こんなインチキスペースオペラ風なんちゃって感満載な展開が、ヨンが地上にいてさえ巻き起こってしまったのだが、好奇心旺盛な彼は次々に変なほころびを引っ張り出してしまう。ガスとコンピュータによって制御されたユートピアであるはずの社会だが、いやもうそれは、ほころびどころではない、抱腹絶倒の実態が待っている。
それを笑うのは簡単だ。だが我々の未来に待っているのがそんな世界でいいのかということが問題だ。
むしろガスとコンピュータに制御されたディストピアだった方が、どんなにましか。
そしてこの小説が書かれてから40年以上経った現在でも、人口問題も環境問題も、解決どころかますます悪化しているのが現実なのだ。その一方で化学物質や人工知能などのテクノロジーはますます日常を深く侵犯し、テロリズムは際限なく拡大している。この作品の描く世界に、むしろ現実の方から近づいて行ってるではないか。
────
§ **指示**
1. 小説評のうち、「こんなインチキスペースオペラ」から「近づいて行ってるではないか。」までの部分を、一字も変えずに書き出してください。
2. 小説評の最後の段落で、現実に悪化している、日常を深く侵犯している、または拡大しているとされているものをすべて挙げてください。
3. この小説評の最後の文に続けて、文章を書き進めてください。
資料は小説評の内容と関係がありません。

§ **資料項目**
────
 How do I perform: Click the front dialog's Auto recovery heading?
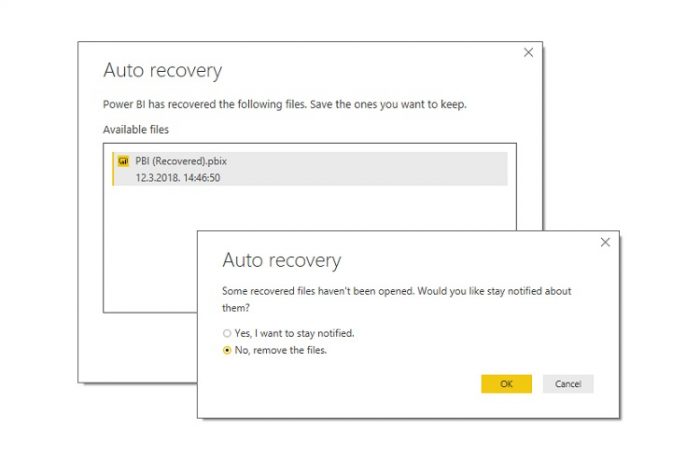[x=281, y=261]
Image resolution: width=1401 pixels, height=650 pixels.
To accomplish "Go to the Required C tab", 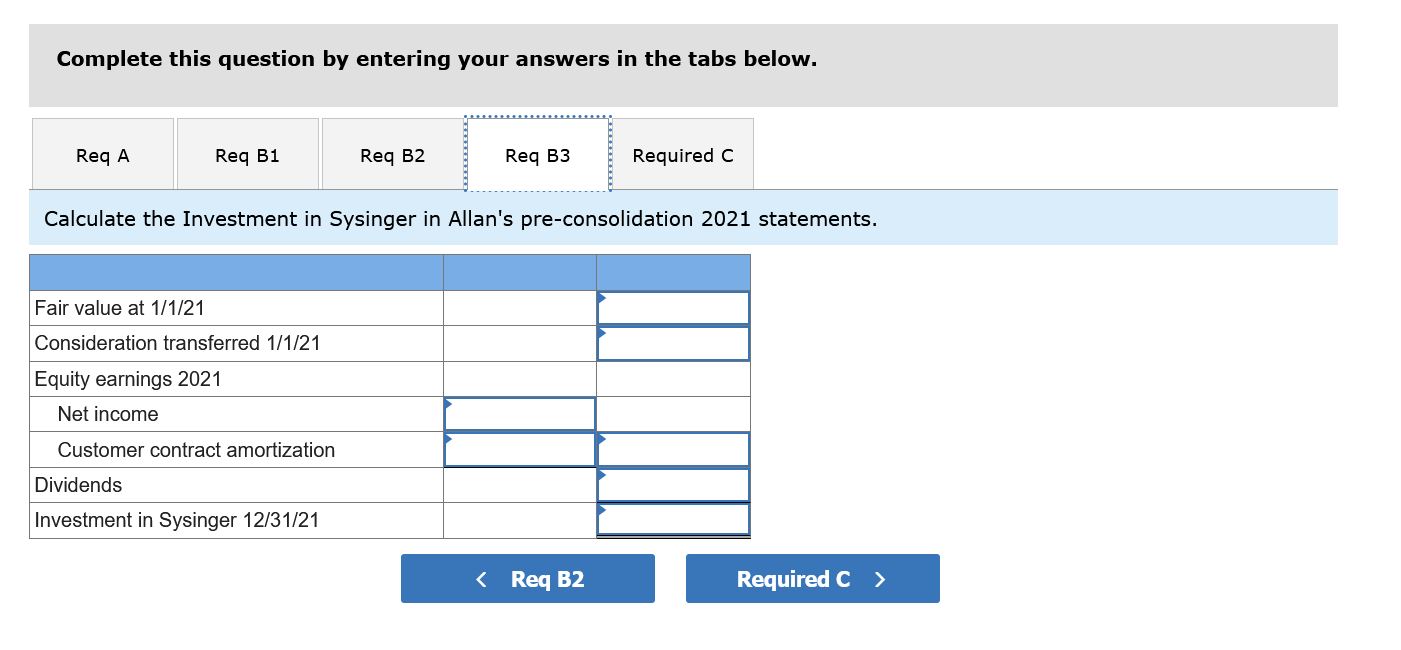I will (683, 155).
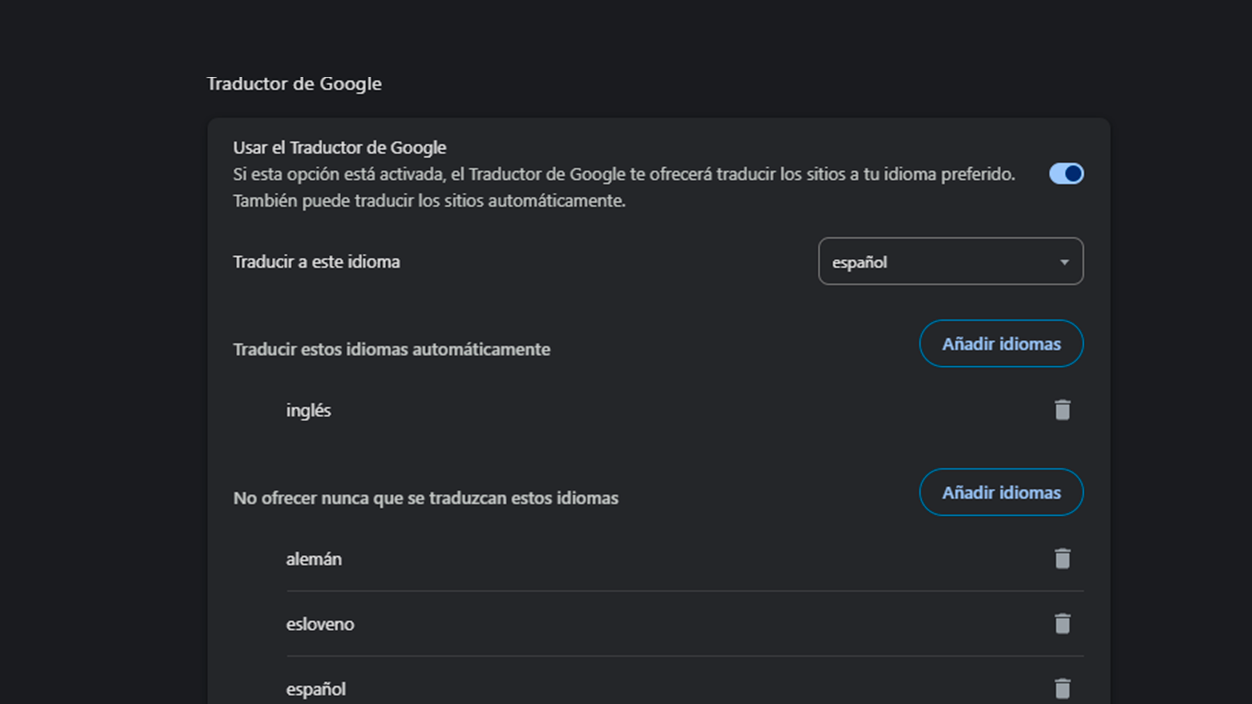1252x704 pixels.
Task: Click Añadir idiomas for automatic translation
Action: coord(1001,343)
────
§ **解答一覧**
1.
こんなインチキスペースオペラ風なんちゃって感満載な展開が、ヨンが地上にいてさえ巻き起こってしまったのだが、好奇心旺盛な彼は次々に変なほころびを引っ張り出してしまう。ガスとコンピュータによって制御されたユートピアであるはずの社会だが、いやもうそれは、ほころびどころではない、抱腹絶倒の実態が待っている。
それを笑うのは簡単だ。だが我々の未来に待っているのがそんな世界でいいのかということが問題だ。
むしろガスとコンピュータに制御されたディストピアだった方が、どんなにましか。
そしてこの小説が書かれてから40年以上経った現在でも、人口問題も環境問題も、解決どころかますます悪化しているのが現実なのだ。その一方で化学物質や人工知能などのテクノロジーはますます日常を深く侵犯し、テロリズムは際限なく拡大している。この作品の描く世界に、むしろ現実の方から近づいて行ってるではないか。

2.
人口問題
環境問題
化学物質や人工知能などのテクノロジー
テロリズム

3.
それは予言性というよりは、この作者なら普遍性と呼ぶのだろう。
テクノロジーの進歩について予言的な作品を書いたSF作家はたくさんいるが、文明、あるいは人間知性の進む方向性を見定めてしまうのは稀有だろう。現実のゆるやかな進歩の延長上といえばそれまでだが、テクノロジーの進歩と知性の進歩を並行に進むものと考えがちなところを、その速度差をきちんと認識しているところが、いつもながらのレムの手際というか、読者を喜ばせないスタイルだ。それでも泰平ヨンの図太くものほほんとしたキャラクターの親しみやすさでまったり読み進めて行って、最後にすべてが絶望に向かっていることに気づいて愕然とする展開は恐ろしすぎる。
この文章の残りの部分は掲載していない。